Google Cloud Professional Cloud Security Engineer Practice Exam

What action should be taken to remove personally identifiable information (PII) from files older than 12 months stored in Cloud Storage?

• A. Create a script to manually delete PII from files
• B. Set up an automatic file transfer to an external archive
• C. Create a Cloud DLP inspection job to de-identify PII
• D. Encrypt all files before storing to prevent access

The correct answer is: Create a Cloud DLP inspection job to de-identify PII

Utilizing a Cloud DLP (Data Loss Prevention) inspection job to de-identify PII is an effective approach to address the issue of removing sensitive information from files while preserving data integrity and accessibility. By configuring a Cloud DLP job, you can automatically scan for PII within your stored files and apply de-identification techniques, such as masking or tokenization, to remove or obscure personal information without needing to delete the entire file. This method is particularly beneficial because it allows you to comply with data protection regulations and maintain the utility of the remaining data.
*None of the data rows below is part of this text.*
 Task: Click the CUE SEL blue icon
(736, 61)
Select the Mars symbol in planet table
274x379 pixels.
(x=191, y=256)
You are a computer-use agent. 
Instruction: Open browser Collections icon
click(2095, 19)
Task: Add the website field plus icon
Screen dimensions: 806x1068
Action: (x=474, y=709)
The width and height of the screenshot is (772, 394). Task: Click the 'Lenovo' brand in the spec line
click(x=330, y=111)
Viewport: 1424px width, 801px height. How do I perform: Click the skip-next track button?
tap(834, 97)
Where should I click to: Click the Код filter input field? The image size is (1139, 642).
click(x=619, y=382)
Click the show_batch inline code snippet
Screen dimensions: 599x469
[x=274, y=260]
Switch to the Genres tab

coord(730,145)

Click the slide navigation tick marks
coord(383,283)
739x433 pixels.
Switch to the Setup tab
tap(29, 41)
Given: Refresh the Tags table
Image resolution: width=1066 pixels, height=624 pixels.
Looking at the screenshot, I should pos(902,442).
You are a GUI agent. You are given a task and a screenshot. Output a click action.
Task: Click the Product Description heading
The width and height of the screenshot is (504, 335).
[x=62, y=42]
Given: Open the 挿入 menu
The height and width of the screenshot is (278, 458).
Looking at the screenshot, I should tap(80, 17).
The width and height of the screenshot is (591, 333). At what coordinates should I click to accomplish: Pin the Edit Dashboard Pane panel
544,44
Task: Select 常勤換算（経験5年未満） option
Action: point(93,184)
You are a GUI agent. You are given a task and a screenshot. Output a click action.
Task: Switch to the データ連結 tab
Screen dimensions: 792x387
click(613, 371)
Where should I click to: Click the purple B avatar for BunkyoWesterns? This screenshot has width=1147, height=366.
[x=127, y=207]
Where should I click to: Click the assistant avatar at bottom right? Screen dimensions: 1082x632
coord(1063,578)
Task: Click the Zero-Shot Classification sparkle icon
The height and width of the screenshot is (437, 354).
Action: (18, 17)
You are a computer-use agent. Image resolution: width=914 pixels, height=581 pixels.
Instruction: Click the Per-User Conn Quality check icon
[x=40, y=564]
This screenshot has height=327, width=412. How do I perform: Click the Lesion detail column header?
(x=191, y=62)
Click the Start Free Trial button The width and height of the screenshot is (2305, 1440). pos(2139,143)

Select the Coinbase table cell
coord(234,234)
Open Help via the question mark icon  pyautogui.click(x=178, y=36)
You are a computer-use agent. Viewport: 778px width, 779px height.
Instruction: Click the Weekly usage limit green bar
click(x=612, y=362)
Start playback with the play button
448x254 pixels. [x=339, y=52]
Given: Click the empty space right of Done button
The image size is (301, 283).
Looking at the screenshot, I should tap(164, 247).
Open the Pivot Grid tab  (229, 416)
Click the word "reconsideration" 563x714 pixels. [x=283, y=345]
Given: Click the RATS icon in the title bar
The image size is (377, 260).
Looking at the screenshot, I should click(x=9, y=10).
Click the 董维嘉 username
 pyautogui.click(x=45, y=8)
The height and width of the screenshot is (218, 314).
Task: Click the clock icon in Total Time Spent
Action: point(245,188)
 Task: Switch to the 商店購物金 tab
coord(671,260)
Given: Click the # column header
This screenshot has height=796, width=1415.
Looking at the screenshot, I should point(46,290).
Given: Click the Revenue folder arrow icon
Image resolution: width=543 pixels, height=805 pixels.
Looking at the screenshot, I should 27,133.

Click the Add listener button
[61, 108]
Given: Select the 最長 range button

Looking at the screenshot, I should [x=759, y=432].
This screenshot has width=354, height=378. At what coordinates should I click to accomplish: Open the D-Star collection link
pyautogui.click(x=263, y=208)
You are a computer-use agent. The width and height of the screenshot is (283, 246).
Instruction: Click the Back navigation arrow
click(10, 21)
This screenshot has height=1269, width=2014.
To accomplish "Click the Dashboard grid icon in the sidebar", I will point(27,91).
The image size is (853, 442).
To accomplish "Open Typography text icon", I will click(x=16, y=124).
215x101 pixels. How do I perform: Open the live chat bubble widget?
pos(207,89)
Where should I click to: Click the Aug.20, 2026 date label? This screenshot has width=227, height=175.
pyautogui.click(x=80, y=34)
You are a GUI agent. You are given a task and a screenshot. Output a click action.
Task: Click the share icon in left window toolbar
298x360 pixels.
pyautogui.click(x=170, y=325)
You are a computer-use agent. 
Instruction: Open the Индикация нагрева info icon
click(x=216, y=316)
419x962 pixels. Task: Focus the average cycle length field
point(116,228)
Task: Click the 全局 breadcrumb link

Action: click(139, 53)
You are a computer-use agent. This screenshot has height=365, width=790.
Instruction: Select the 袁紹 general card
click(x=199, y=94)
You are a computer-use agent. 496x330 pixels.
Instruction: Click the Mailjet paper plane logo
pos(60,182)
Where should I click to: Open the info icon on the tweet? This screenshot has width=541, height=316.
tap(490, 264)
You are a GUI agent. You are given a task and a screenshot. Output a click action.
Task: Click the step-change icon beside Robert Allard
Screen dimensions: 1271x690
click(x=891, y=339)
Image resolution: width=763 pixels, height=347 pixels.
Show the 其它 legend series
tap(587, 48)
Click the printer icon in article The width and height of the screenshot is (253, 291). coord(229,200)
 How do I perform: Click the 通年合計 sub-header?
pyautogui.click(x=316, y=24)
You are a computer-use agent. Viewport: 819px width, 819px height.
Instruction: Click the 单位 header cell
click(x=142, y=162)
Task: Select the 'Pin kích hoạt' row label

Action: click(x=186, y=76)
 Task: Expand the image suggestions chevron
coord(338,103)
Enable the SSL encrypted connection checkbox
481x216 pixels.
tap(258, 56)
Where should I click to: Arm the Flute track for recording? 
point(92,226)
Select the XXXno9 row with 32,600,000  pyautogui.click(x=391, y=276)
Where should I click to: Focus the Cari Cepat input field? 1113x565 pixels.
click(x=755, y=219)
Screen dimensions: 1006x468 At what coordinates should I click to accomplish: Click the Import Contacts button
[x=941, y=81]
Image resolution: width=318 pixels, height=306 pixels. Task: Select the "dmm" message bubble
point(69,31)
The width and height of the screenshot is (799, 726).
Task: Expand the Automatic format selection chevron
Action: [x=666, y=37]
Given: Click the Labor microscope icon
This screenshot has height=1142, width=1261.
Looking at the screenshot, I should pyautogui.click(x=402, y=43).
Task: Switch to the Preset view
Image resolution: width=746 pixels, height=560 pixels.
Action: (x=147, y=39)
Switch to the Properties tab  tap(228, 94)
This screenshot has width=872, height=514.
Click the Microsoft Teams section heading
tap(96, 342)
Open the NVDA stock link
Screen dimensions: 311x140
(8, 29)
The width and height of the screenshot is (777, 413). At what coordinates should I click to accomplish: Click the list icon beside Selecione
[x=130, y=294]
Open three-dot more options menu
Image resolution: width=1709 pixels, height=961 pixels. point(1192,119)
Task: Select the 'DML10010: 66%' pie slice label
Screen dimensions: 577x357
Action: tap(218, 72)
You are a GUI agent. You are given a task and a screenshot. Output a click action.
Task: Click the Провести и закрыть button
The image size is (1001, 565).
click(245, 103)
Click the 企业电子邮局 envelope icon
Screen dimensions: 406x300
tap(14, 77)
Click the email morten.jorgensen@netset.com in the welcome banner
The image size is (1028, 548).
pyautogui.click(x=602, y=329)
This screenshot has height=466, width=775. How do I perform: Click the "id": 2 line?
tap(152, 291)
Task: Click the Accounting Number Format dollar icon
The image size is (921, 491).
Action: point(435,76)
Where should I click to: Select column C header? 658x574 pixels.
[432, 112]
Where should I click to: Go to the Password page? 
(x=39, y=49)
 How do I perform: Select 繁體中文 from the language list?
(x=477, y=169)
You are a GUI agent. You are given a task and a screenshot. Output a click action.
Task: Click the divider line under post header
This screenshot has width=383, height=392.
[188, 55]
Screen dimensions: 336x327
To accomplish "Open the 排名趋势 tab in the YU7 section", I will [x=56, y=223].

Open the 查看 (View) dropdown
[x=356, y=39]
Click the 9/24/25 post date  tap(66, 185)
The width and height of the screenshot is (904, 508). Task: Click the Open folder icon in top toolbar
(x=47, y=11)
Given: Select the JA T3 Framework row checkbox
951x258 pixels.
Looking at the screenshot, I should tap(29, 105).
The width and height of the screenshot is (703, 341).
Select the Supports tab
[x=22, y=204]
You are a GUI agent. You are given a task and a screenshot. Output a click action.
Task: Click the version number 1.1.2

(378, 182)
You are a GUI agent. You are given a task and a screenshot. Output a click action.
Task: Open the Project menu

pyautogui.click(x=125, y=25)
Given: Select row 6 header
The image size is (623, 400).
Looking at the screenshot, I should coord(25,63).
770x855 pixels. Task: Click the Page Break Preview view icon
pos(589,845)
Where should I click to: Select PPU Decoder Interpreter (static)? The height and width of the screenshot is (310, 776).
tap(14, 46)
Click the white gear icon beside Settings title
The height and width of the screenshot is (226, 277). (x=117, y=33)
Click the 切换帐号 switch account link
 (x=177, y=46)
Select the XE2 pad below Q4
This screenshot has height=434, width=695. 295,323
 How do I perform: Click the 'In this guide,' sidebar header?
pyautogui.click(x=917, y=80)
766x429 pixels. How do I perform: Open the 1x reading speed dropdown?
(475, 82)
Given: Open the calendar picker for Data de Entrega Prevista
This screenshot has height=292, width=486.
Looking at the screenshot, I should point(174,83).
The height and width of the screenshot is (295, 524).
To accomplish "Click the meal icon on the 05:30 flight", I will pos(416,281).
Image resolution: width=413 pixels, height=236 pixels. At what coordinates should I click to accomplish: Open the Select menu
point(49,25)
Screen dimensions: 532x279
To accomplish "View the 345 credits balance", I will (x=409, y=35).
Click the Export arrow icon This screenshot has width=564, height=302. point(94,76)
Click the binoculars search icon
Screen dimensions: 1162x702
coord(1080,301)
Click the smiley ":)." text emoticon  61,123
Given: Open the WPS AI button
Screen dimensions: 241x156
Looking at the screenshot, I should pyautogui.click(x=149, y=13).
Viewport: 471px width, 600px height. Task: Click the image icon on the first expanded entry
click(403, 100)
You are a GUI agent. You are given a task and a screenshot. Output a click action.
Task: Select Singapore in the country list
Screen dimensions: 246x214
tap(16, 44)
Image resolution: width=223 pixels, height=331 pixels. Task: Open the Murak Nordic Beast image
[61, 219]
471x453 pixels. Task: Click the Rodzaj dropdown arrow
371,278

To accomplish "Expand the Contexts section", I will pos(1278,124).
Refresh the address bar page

Additionally, automating the process through a Cloud DLP job reduces the risk of human error that often comes with manual interventions and ensures consistent handling of personal data over time. In contrast, manually deleting PII can be labor-intensive and inconsistent, leading to potential oversights. Setting up an automatic file transfer to an external archive does not address the PII in the original files, and simply encrypting files does not eliminate the presence of PII; it only adds a layer of security without remediation. Therefore, creating a Cloud DLP inspection job represents a comprehensive and automated solution for managing PII effectively.